> [Source information]:

++++

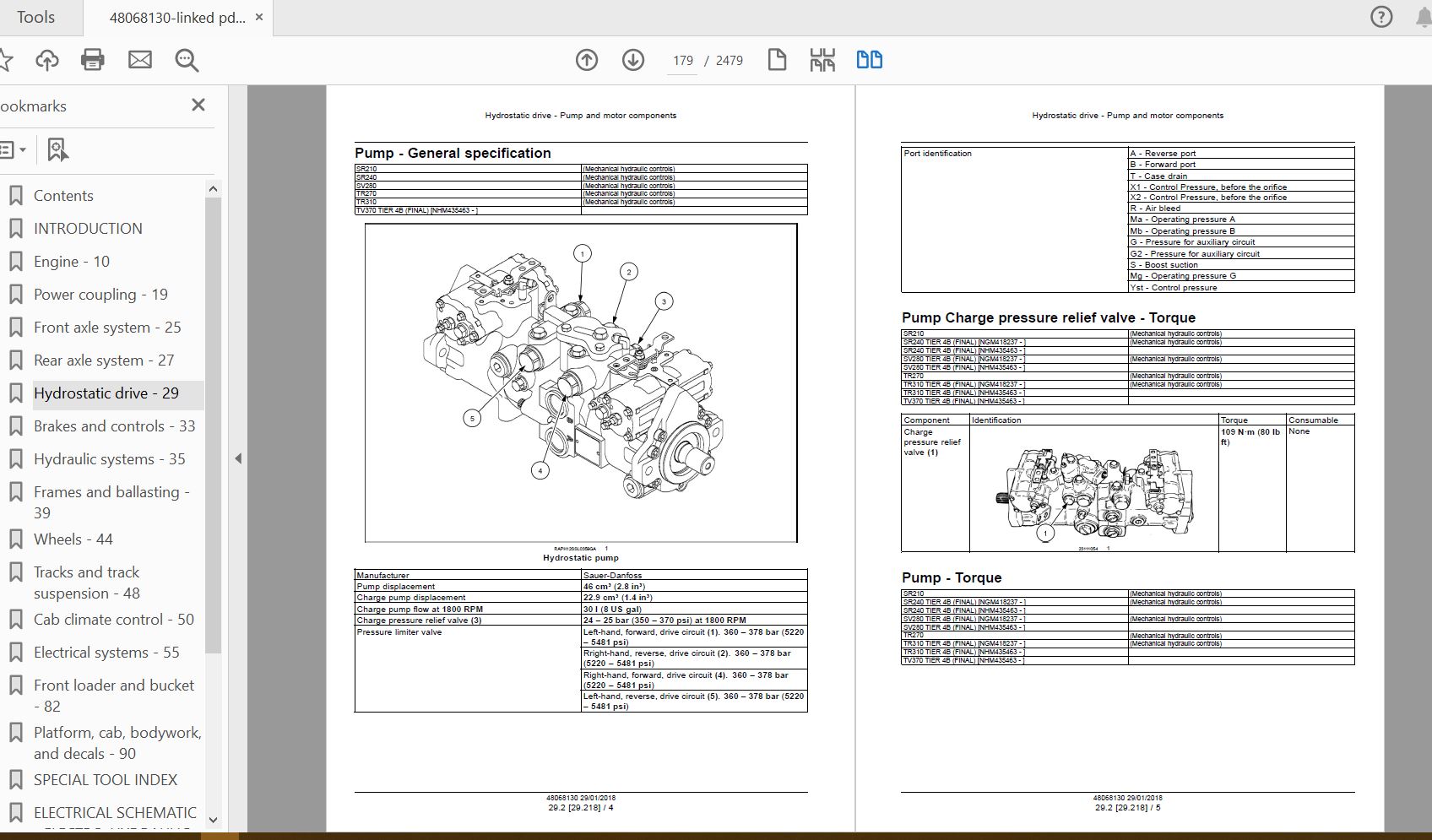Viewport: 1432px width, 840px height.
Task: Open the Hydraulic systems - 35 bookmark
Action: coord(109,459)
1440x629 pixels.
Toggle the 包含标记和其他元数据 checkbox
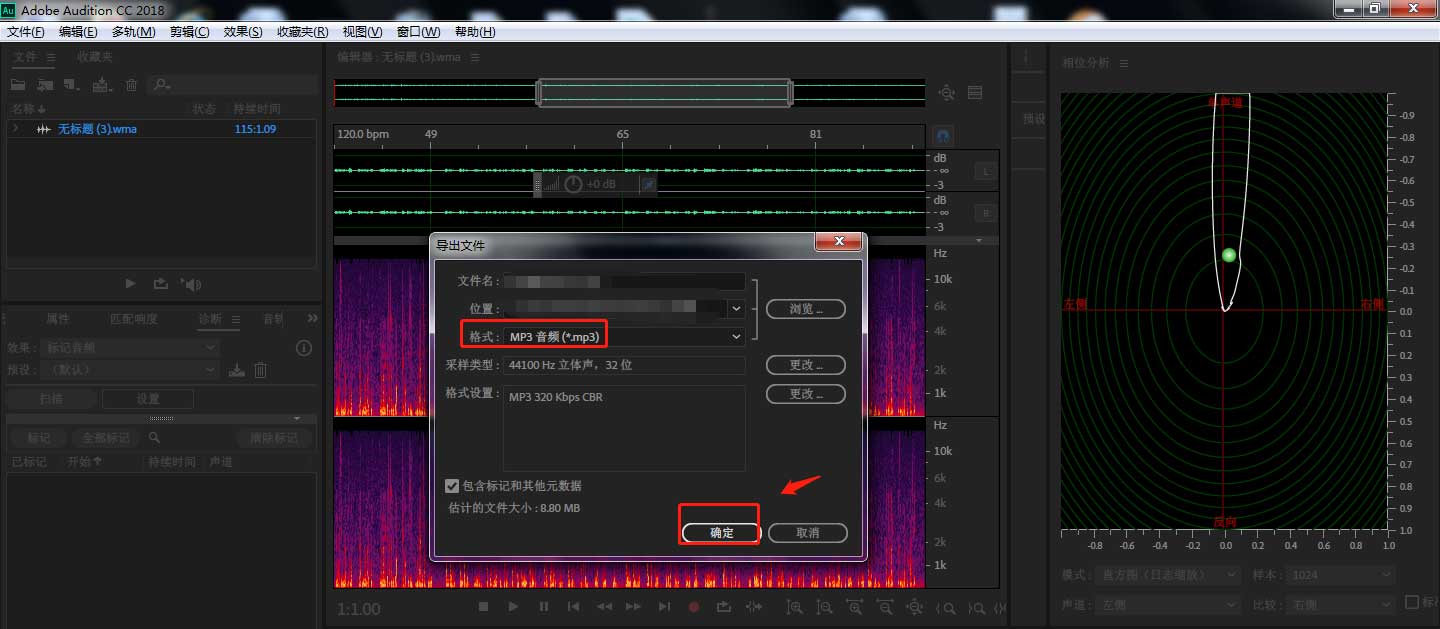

++++

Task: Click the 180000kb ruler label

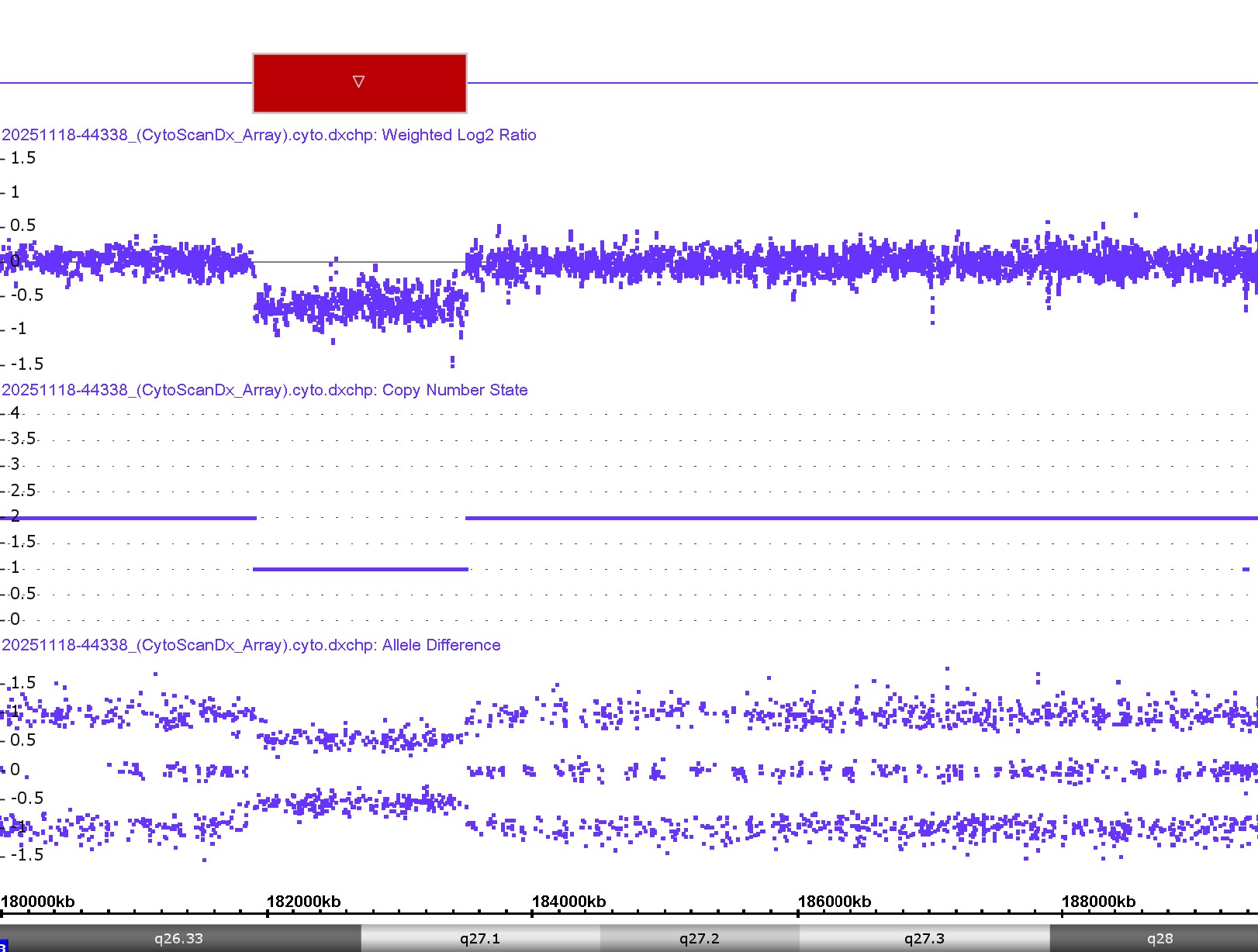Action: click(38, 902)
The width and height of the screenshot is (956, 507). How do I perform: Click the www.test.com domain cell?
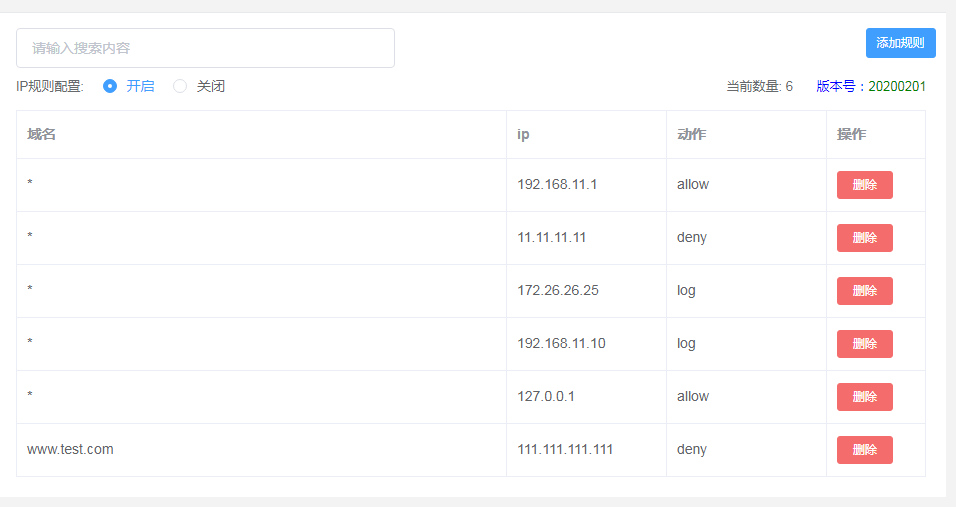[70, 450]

++++

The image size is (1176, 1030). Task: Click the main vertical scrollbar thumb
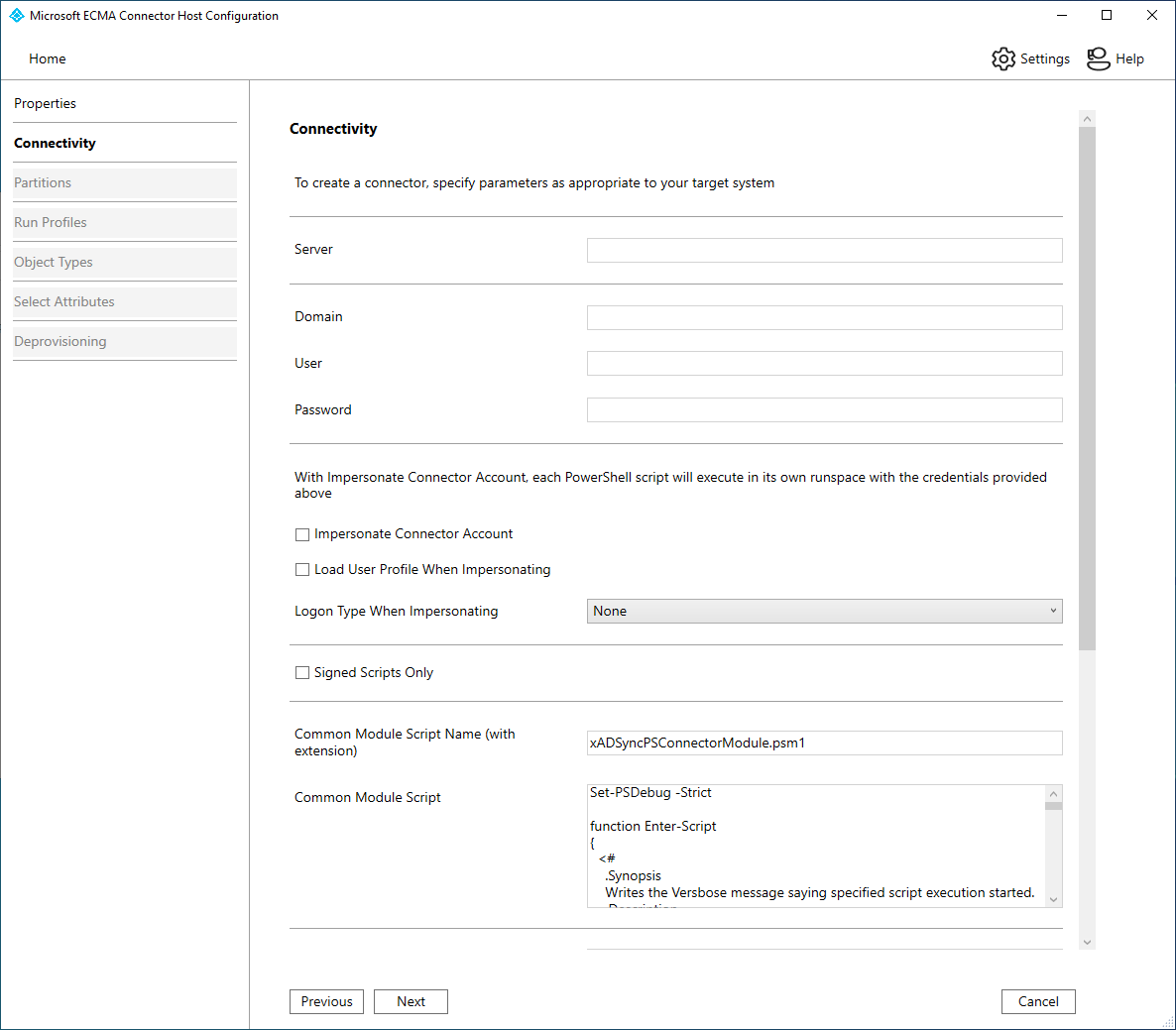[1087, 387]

++++

> [The task]:
Only one stretch of the records above is wanted: the lines between the one holding "1440x629 pixels." and the one holding "Toggle the 包含标记和其他元数据 checkbox", inclusive, reproduced exactly.

> [Reply]:
1440x629 pixels.
Toggle the 包含标记和其他元数据 checkbox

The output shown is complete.